A startup security firm based in the United States is offering a total of $1 million in rewards to security researchers who can find and create ways to exploit vulnerabilities in the anonymous web browsing tool Tor Browser.

The prize money is being put up by Zerodium, an upstart security firm known for buying security flaws and zero-day vulnerabilities from researchers and selling the information to government customers.

The highest individual bounty offered by the company is $250,000, which will be awarded to any researcher who provides the company with an exploit that allows an attacker to hack a target using Tor Browser, a popular application often associated with the dark web and used for browsing the internet securely and anonymously.

Smaller bounties—though still significant prizes for discovering a single exploit—range from between $75,000 and $200,000.

The guidelines set by Zerodium for the exploits lay out some specific requirements. The vulnerabilities must be zero-days, or flaws that have otherwise been unreported and gone unnoticed by the creators of the product. The exploits must also allow for remote code execution—allowing an attacker to inject malicious code into a victim’s machine—and must be achieved silently with no giveaway to the target that the attack is happening.

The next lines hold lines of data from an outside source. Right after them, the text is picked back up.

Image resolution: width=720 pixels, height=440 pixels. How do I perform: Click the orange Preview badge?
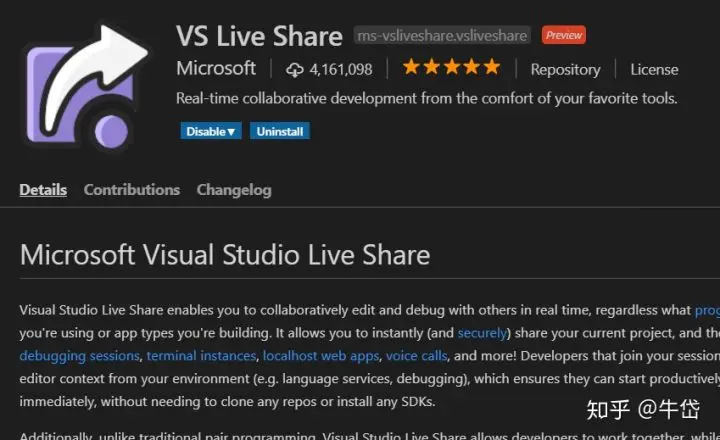tap(563, 35)
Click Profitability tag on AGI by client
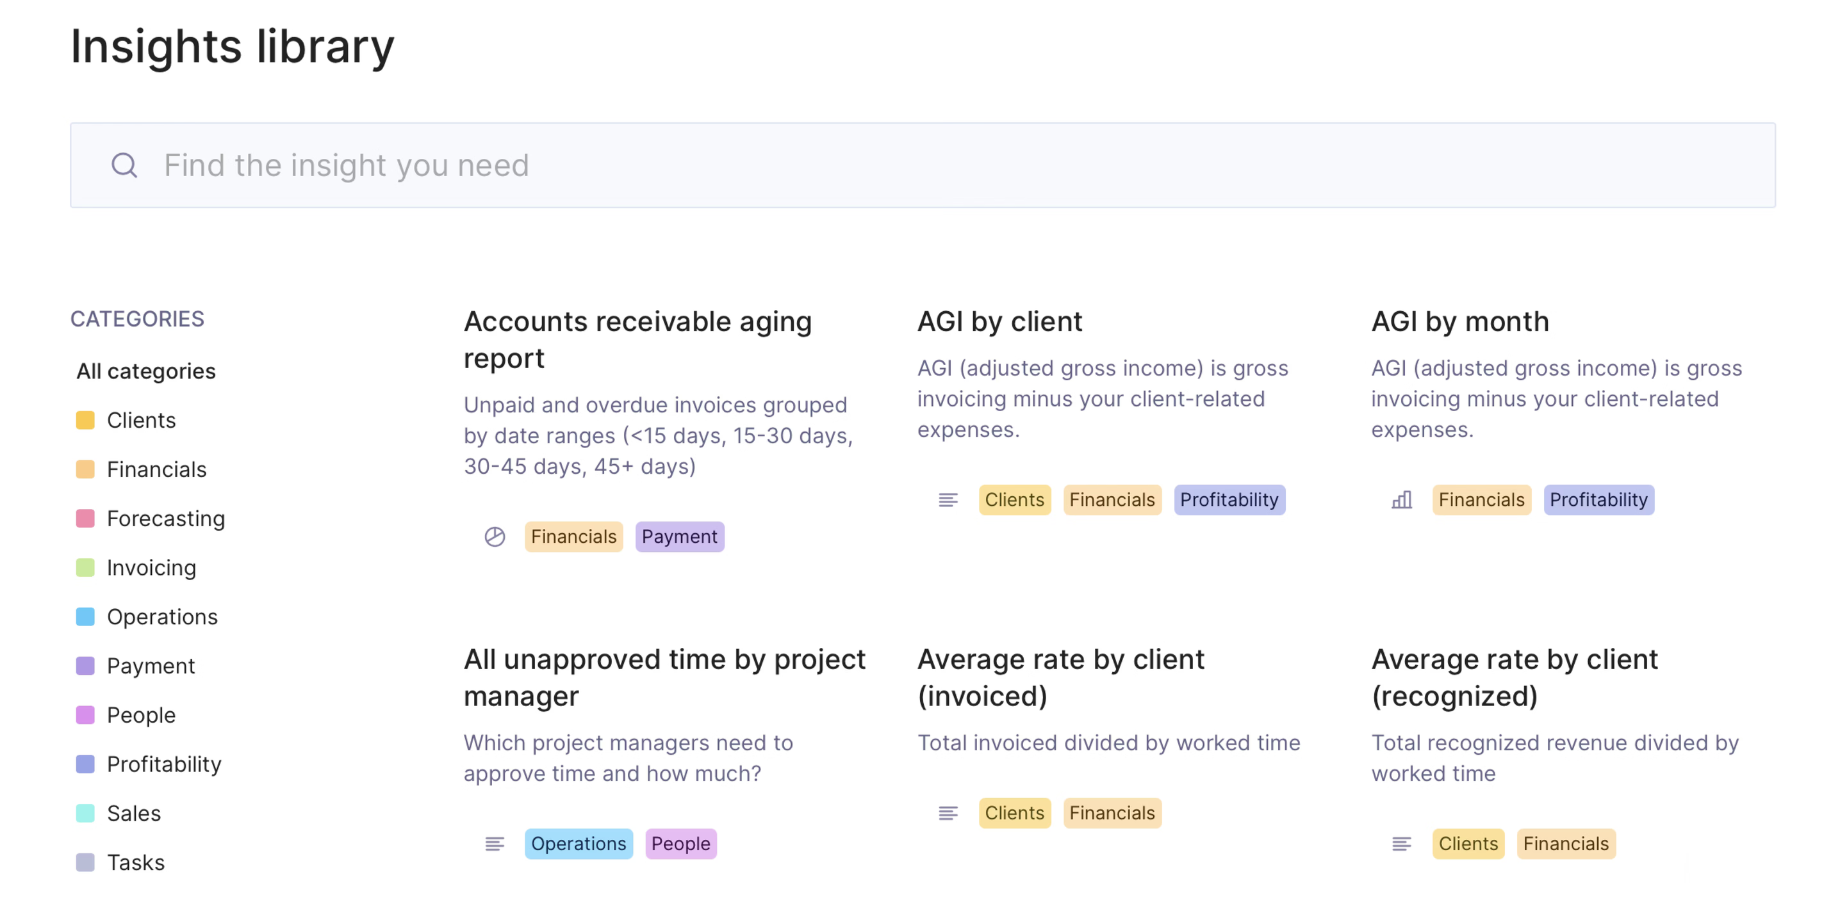Image resolution: width=1840 pixels, height=900 pixels. click(x=1229, y=500)
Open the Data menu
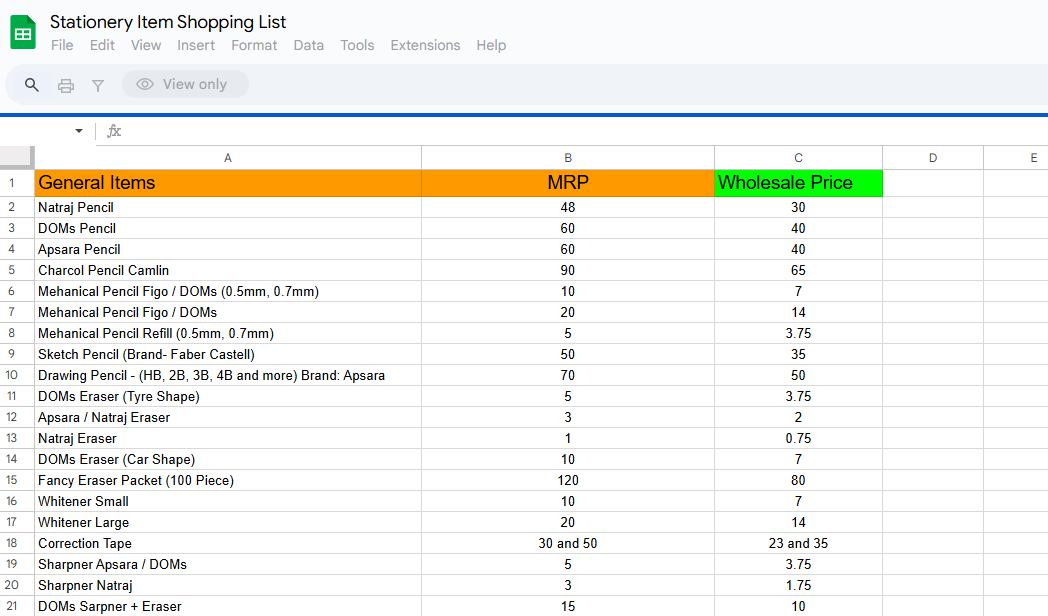This screenshot has width=1048, height=616. (308, 45)
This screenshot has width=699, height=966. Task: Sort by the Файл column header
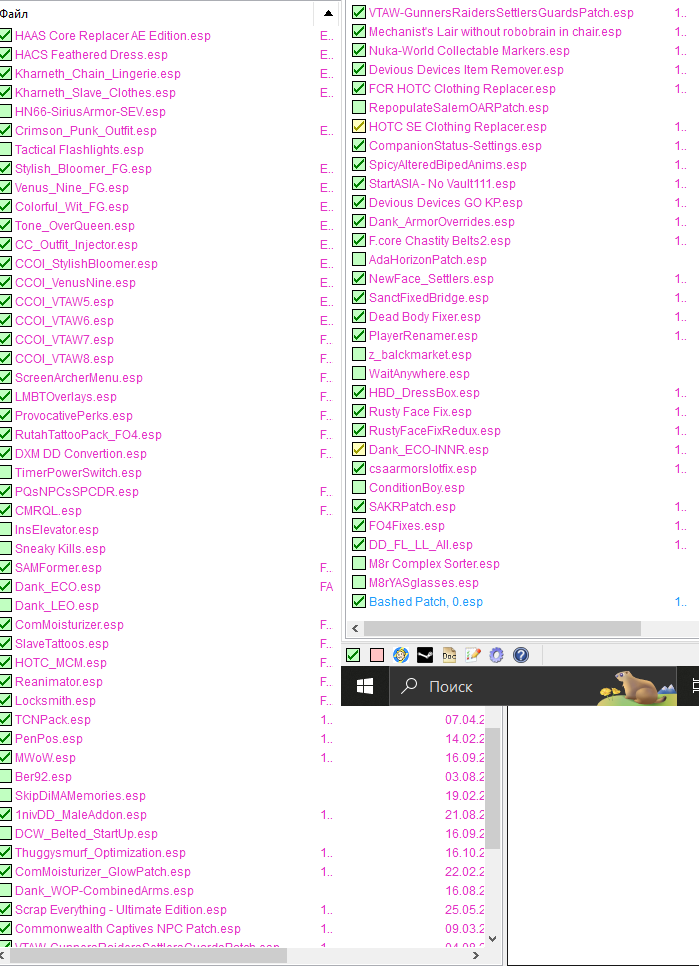coord(150,14)
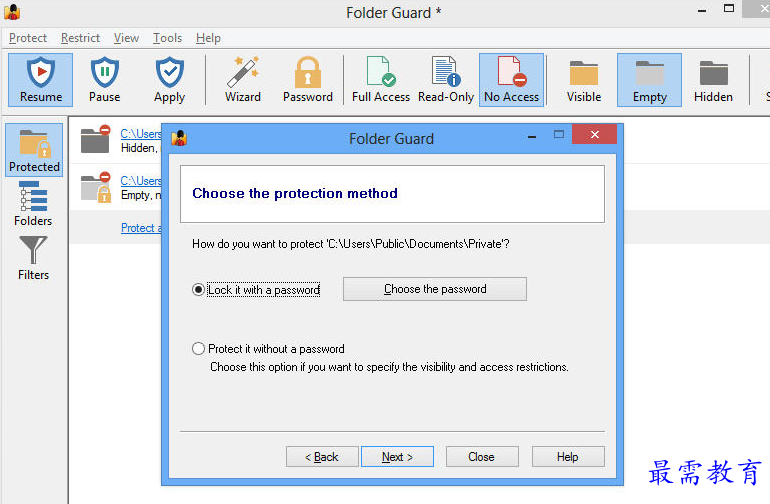Mark folder as Visible in toolbar
The width and height of the screenshot is (770, 504).
(584, 80)
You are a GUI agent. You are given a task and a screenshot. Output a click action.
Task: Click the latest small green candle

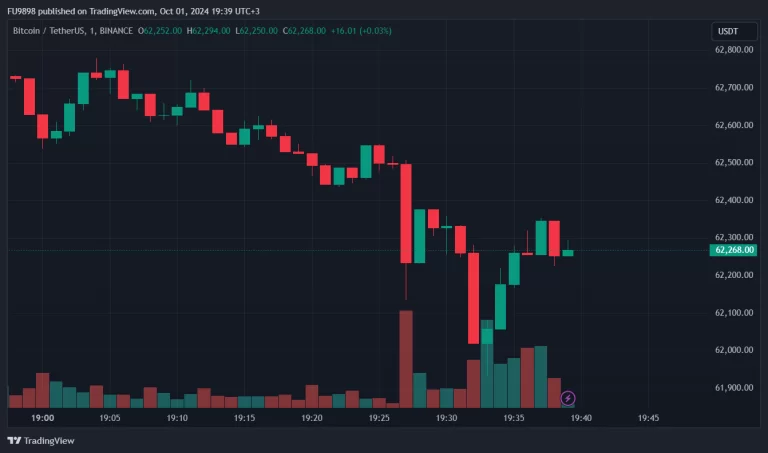click(568, 253)
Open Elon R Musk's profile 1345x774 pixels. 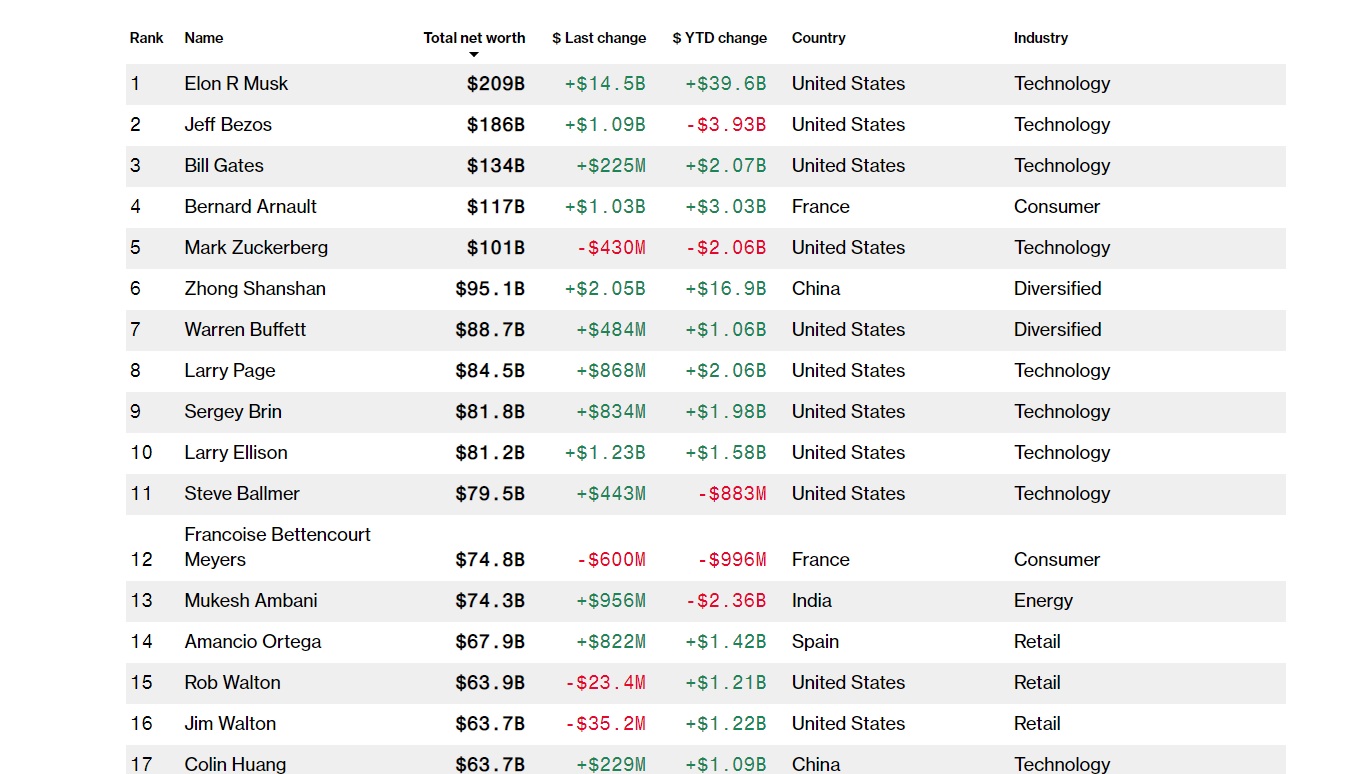tap(236, 84)
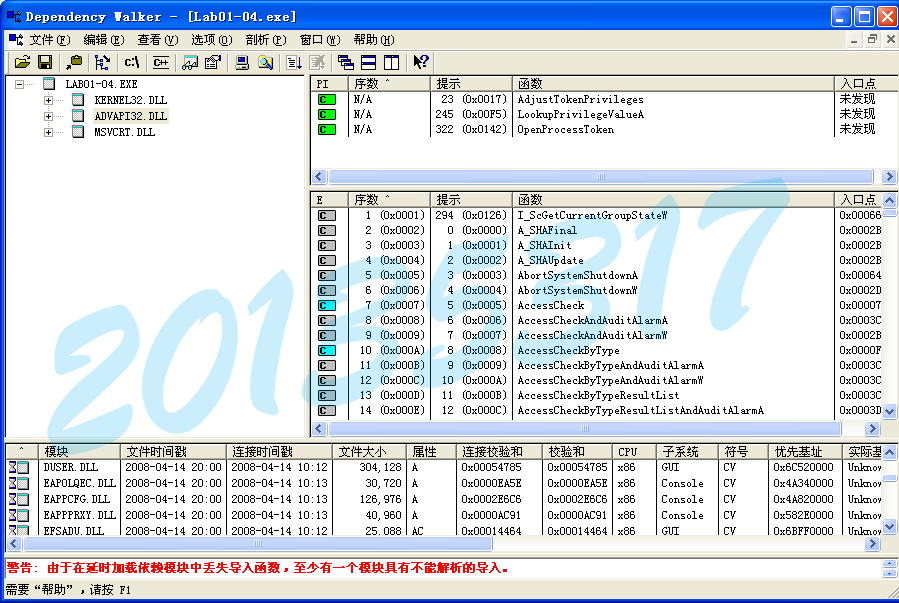Cascade windows with the cascade icon

[345, 62]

For Tor users, many of whom are simply aiming to protect their privacy, the bounty program may seem threatening. Not only would the exploits allow for an attacker to hijack a victim’s machine by executing malicious code, it could also put at risk their anonymity—a necessity for some users who rely on Tor to browse the web free of monitoring and restrictions.

While the company acknowledged the Tor network and Tor Browser are “fantastic projects that allow legitimate users to improve their privacy and security on the internet,” Zerodium also said the products attract “ugly people who “conduct activities such as drug trafficking or child abuse.”

Zerodium isn’t particularly shy about what it intends to do with the exploits it acquires, either. In the announcement of the program, Zerodium says the bounty is being offered in order to “help our government customers fight crime and make the world a better and safer place for all.”

There has been growing interest in the dark web—a collection of otherwise unlisted and inaccessible sites that standard browsers cannot access—from government agencies and law enforcement in recent months.

Earlier this year, authorities in the United States, Canada and Thailand all took coordinated action against operators of a dark web marketplace known as AlphaBay —a site known for its sale of illegal goods including drugs, credit card information, guns and other goods or services. Following the shutdown of AlphaBay, law enforcement also closed down another dark web marketplace known as Hansa Market.

Users of other popular locations for buying and selling on the dark web like Dream Market have been high alert since the crackdown, and some fear government agents have infiltrated their communities. Exploits like those sought by Zerodium could potentially be used to identify anonymous buyers and sellers operating on the marketplace.

Zerodium’s bounty will remain active through November 30 or until payouts for Tor Browser exploits reach $1 million before the deadline.